▶ _AIM OF THE EXERCISE_:
Search the records for the word "heading" and pick out every line that has it.

▶ _DATA_:

---+---

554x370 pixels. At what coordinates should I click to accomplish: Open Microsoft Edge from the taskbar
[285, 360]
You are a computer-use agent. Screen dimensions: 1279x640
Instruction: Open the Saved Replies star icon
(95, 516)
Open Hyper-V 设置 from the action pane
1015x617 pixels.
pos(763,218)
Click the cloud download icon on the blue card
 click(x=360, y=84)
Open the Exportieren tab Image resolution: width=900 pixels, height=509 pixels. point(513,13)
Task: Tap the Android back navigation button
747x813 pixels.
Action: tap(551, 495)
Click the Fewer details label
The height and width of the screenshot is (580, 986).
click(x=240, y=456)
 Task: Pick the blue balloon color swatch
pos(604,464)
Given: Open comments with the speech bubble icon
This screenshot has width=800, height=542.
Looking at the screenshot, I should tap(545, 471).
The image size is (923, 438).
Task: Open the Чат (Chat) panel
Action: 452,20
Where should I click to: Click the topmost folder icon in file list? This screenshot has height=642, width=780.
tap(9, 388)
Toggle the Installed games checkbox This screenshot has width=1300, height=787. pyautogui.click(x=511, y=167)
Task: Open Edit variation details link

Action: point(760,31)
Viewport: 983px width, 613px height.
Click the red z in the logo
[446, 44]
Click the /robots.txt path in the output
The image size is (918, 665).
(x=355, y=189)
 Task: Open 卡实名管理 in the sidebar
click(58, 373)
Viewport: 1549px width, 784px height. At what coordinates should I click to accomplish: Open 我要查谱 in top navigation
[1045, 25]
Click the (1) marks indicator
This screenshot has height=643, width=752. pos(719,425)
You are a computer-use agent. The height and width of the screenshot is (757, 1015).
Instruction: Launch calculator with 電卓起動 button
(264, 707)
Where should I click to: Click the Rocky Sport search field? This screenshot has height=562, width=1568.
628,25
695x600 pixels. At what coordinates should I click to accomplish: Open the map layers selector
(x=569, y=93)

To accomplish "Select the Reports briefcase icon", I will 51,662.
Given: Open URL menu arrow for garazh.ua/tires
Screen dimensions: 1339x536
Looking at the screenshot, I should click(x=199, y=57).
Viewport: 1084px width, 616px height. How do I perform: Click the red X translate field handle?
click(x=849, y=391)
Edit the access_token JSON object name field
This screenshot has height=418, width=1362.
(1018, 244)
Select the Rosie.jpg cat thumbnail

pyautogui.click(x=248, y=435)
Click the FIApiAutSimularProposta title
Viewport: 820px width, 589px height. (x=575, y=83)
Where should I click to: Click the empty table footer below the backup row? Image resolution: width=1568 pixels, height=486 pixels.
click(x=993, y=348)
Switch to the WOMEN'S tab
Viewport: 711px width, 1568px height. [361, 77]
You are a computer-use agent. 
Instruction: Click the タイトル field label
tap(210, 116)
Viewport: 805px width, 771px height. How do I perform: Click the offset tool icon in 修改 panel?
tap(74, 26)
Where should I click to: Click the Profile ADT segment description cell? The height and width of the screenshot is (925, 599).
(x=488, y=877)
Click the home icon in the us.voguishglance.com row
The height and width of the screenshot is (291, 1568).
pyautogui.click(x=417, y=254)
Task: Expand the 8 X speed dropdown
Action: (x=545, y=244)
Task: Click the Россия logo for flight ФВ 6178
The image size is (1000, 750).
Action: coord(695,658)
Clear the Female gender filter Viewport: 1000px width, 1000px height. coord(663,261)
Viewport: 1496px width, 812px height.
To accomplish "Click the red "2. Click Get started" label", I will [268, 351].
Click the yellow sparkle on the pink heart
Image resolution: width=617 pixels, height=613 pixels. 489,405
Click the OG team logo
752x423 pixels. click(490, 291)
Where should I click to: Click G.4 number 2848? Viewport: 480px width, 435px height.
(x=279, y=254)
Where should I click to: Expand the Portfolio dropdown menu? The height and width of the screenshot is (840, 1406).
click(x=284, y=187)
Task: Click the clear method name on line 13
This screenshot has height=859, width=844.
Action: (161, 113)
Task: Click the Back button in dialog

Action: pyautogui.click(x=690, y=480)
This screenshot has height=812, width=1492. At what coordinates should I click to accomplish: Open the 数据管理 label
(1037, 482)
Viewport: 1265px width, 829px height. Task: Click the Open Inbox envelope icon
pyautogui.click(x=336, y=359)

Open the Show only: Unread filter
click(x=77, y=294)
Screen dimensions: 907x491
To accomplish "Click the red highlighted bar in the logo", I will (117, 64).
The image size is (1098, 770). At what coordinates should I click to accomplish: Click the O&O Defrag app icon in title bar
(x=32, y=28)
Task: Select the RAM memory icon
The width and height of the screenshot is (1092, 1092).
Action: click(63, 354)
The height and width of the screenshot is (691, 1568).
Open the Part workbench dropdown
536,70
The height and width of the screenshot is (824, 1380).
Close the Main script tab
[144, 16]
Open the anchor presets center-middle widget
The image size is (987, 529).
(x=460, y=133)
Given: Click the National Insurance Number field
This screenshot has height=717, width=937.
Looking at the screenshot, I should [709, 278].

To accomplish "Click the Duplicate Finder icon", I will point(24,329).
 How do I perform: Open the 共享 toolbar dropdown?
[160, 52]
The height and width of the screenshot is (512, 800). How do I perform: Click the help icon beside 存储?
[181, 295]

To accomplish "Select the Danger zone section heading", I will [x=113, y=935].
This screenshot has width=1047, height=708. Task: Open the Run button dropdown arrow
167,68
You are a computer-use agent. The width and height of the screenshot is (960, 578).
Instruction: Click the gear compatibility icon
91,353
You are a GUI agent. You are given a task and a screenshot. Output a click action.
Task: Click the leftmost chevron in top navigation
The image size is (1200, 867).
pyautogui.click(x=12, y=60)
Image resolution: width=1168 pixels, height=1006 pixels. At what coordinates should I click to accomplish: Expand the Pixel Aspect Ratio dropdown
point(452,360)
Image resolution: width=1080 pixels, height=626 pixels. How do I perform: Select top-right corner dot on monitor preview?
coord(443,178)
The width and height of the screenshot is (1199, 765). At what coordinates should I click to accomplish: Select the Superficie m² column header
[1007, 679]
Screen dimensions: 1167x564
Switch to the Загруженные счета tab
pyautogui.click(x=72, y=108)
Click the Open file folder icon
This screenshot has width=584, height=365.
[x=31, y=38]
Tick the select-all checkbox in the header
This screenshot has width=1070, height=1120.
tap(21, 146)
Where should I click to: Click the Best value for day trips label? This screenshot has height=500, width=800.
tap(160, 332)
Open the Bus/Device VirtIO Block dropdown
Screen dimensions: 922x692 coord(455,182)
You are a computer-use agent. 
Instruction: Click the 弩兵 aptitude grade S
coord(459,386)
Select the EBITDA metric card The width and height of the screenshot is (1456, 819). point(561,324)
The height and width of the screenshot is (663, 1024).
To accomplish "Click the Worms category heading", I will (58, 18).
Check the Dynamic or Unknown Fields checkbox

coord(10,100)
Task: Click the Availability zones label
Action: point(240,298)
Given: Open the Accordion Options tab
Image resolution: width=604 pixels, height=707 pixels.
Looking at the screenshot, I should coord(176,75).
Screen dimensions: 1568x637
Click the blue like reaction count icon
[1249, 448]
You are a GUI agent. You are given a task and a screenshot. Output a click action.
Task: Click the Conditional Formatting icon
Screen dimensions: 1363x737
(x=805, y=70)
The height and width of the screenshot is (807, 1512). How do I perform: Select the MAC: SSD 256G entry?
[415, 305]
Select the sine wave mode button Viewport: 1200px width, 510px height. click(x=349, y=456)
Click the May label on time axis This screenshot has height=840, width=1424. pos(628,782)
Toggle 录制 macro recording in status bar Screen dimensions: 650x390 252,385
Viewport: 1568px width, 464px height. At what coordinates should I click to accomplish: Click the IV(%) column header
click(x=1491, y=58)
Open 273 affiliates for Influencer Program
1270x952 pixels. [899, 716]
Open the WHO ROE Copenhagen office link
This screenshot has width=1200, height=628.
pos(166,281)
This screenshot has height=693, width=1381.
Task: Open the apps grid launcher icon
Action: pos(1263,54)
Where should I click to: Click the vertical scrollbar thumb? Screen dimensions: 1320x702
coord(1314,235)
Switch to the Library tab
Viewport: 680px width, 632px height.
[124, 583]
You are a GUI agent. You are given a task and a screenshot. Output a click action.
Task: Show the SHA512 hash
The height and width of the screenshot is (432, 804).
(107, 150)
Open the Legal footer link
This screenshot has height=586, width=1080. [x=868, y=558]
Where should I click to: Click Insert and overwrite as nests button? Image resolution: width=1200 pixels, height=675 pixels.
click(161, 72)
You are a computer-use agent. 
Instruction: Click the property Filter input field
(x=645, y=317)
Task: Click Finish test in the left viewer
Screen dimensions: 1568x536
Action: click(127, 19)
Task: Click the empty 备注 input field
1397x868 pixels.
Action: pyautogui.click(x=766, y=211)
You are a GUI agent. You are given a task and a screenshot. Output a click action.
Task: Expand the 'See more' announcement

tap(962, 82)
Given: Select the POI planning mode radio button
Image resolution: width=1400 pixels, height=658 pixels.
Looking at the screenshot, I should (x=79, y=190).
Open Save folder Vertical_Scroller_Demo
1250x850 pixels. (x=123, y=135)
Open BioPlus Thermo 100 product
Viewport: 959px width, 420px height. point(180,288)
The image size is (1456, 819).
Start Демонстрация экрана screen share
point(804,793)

---+---

▶ _REPLY TO THE TASK_:
To accomplish "Select the Danger zone section heading", I will [x=113, y=935].
To accomplish "Click the Worms category heading", I will (58, 18).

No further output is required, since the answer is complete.